** BEGIN INFORMATION SUPPLIED **

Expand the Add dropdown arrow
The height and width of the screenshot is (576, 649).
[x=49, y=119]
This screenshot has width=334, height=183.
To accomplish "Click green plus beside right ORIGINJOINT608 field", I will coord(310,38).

** END INFORMATION SUPPLIED **
** BEGIN INFORMATION SUPPLIED **

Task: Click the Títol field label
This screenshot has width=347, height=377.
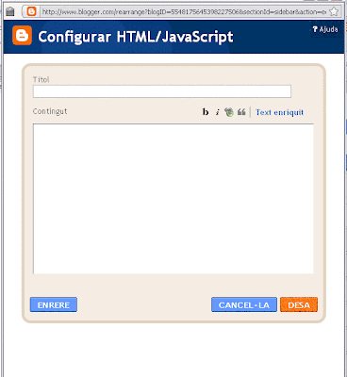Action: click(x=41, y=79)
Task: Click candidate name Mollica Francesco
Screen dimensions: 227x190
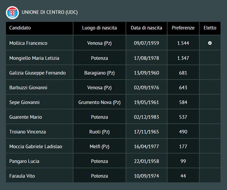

** END INFORMATION SUPPLIED **
** BEGIN INFORMATION SUPPLIED **

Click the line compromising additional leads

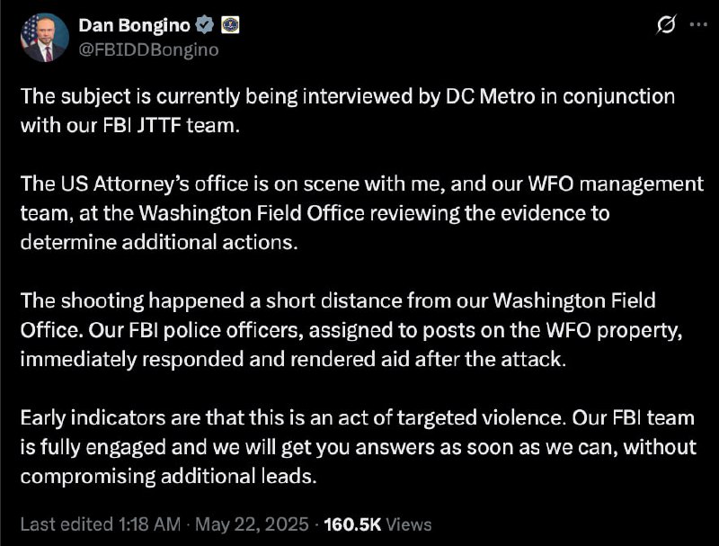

** END INFORMATION SUPPLIED **

**PROMPT:** Copy the rows from the line with "Task: Click the Títol field label" to the line with "Screen dimensions: 227x190", both included, and omit the pictures.

**RESULT OF THE EXERCISE:**
Task: Click the Títol field label
This screenshot has width=347, height=377.
Action: click(x=41, y=79)
Task: Click candidate name Mollica Francesco
Screen dimensions: 227x190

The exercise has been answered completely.